The Fair Housing Act requires housing providers to make reasonable accommodations in rules, policies, practices or services when such accommodations may be necessary to afford a person with a disability equal opportunity to use and enjoy his or her dwelling, including granting parking allowances for persons who require assistance.

“Housing providers need to understand that many people with mobility impairments rely on amenities, such as accessible parking spaces, to perform daily functions and that as providers they have an obligation to grant those accommodations,” said Gustavo Velasquez, HUD Assistant Secretary for Fair Housing and Equal Opportunity. “HUD remains committed to taking action when the housing rights of individuals with disabilities are violated.”

The case came to HUD’s attention when the woman, who has an ambulatory disability and cannot walk more than 200 feet, filed a complaint alleging that the apartment owners refused to allow her to have a dedicated accessible parking space. The property owners did designate a general handicapped space that did meet her needs but because the landlord would not reserve it for her sole use, the spot was often occupied by other residents.  After experiencing several falls because of having to walk significant distances to her unit, the woman moved out for fear of hurting herself further.

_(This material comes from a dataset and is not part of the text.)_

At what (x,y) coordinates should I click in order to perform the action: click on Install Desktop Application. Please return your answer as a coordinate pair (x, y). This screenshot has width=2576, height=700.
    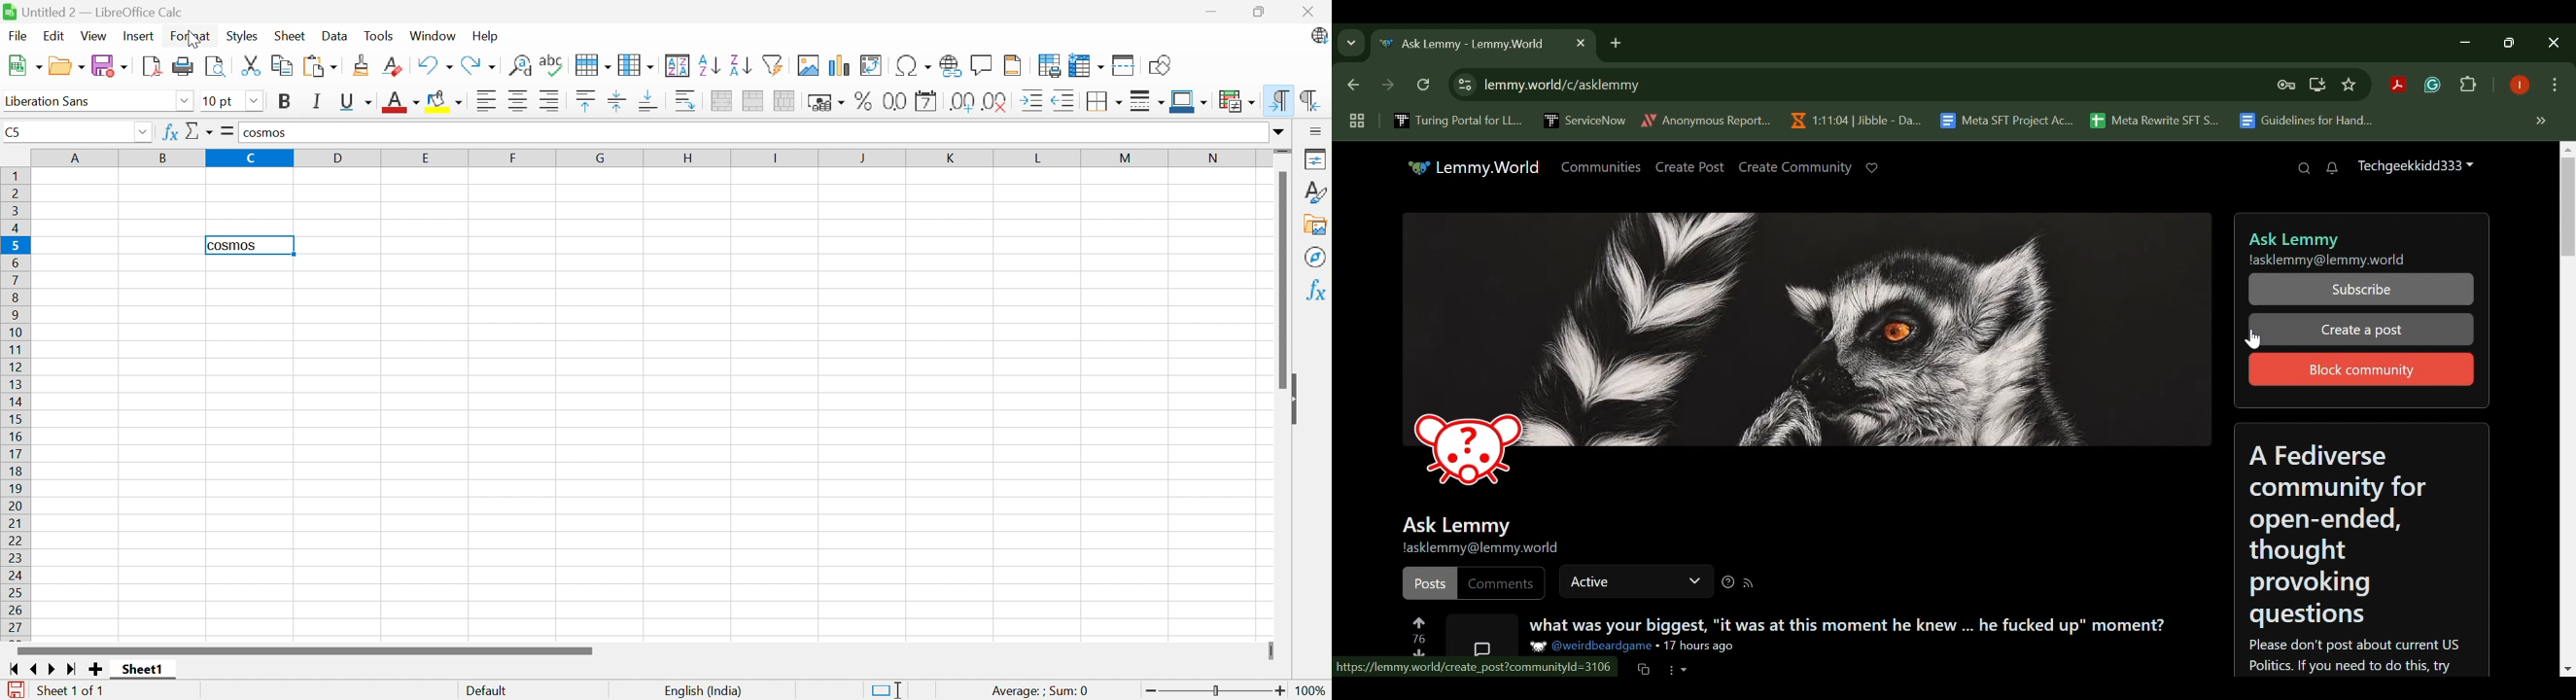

HUD’s charge will be heard by a U.S. Administrative Law Judge unless any party to the charge elects to have the case heard in federal district court. If an administrative law judge finds after a hearing that discrimination has occurred, he may award damages to the woman for the harm caused her by the discrimination. The judge may also order injunctive relief and other equitable relief, as well as payment of attorney fees. In addition, the judge may impose fines to vindicate the public interest. If the matter is decided in federal court, the judge may also award punitive damages.

In FY 2014, disability was the most common basis of complaints filed with HUD and its partner agencies, being cited as a basis for 4,606 complaints, or 54 percent of the overall total.